1915, Nowata, Oklahoma Historical Society

I've many photos of similar embroidered quilts without dates. Looking at these
dated pieces we can guess the fashion was about 1895 to 1915.


But here's a description of rectangular wool patchwork from 1884. Ella of Illinois intended to assemble worsted (wool) rectangles the size of an envelope from penpals she met through the veteran's newspaper The National Tribune. She would embroider their names on the patches.

1904
Something similar 20 years later.

1904

The idea of a name quilt, perhaps a fundraiser or just a record of a community, was quite popular after 1880. These quilts combine several ideas.

1910, Kalona, Iowa

1915

1915

The patchwork designs had names like Brickwork or Brickwall. Ruth Finley in 1929 called it Hit & Miss but she is referring more to the shading than the rectangle format.

This Oklahoma example dated 1918 was probably a fundraiser
for the Red Cross during World War I.

1924 Pope County, Minnesota Museum

1925

1898
I've found several examples with less embroidery

Sometimes just an identification and a date as in this Alabama example.

1912 with a little embroidered flourish in the corners


Another from 1912


1913. From the Ladies' Aid but the rest is mysterious.

West Virginia project & the Quilt Index
1915
Albert Smith is said to have made this while
sick in bed in West Virginia.


1915
Lena H. Moss from Iowa. The washable, light blue cotton strips 
stitched over the edges protect the quilt from from grubby hands.

1916 by Mother

1916
World War I affected fabric availability in the teens and then new styles appeared in the late 1920s. However, a few examples in the 1930s show wool covers remained practical.

1932, crib size

1933

1937

1939 R.M.


And here's the last, finished in 1954

1947-1954 Crib Size for H.H. perhaps

Progress?: Polyester fabrics replaced
wool for utilitarian bedding.

Dupont developed Dacron polyester in 1951.
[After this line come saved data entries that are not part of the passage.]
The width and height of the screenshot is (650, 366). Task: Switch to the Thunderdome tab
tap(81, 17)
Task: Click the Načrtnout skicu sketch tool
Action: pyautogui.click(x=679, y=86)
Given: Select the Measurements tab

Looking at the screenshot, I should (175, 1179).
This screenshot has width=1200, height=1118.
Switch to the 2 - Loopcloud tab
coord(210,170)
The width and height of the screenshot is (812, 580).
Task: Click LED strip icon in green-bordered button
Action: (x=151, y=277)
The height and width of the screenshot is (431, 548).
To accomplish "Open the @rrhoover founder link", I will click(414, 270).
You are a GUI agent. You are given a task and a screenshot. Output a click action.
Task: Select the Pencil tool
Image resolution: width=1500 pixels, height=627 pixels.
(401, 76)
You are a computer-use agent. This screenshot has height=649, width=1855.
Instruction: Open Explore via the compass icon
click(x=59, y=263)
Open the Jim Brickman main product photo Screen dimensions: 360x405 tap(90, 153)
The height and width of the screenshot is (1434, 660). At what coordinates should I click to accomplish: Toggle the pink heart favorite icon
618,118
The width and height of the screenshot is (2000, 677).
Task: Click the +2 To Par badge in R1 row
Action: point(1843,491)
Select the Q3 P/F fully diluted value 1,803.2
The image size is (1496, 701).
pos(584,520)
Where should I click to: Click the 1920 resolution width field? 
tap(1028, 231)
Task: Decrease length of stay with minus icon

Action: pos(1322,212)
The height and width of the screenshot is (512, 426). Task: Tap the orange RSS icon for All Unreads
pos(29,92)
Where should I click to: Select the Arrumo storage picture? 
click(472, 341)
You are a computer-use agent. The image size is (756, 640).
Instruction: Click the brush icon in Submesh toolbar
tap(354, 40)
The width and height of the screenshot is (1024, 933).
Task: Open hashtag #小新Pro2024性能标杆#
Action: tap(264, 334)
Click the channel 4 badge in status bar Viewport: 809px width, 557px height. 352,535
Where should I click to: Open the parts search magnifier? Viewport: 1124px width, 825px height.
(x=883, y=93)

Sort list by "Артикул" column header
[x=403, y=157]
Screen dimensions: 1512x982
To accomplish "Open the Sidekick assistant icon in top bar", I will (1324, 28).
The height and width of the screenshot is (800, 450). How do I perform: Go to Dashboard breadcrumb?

Going back to the wool bedcovers. We have three styles which
we can make some rough guesses for dates:
  • Wool patches with or without embroidery on the seams: 1890-1950
  • Heavily embroidered wool patches: 1890-1930
  • Wool name quilts: 1900-1930
Jeanne Poore's family quilt---ambiguous dates by
Grandma Enfield in the dedication block.
1897 or 1926.


Looking at these utility bedcovers we see an illustration of a truism about quilts and fabric. As an editor at Comfort magazine wrote about the time these quilts were being made

Patchwork is not the cutting up of whole cloth into bits for the sake of sewing it together again...but the utilizing of goods which is already cut up. 


The fabric industry provides pre-cuts, as we call them today---quiltmakers respond with a style to incorporate those pieces.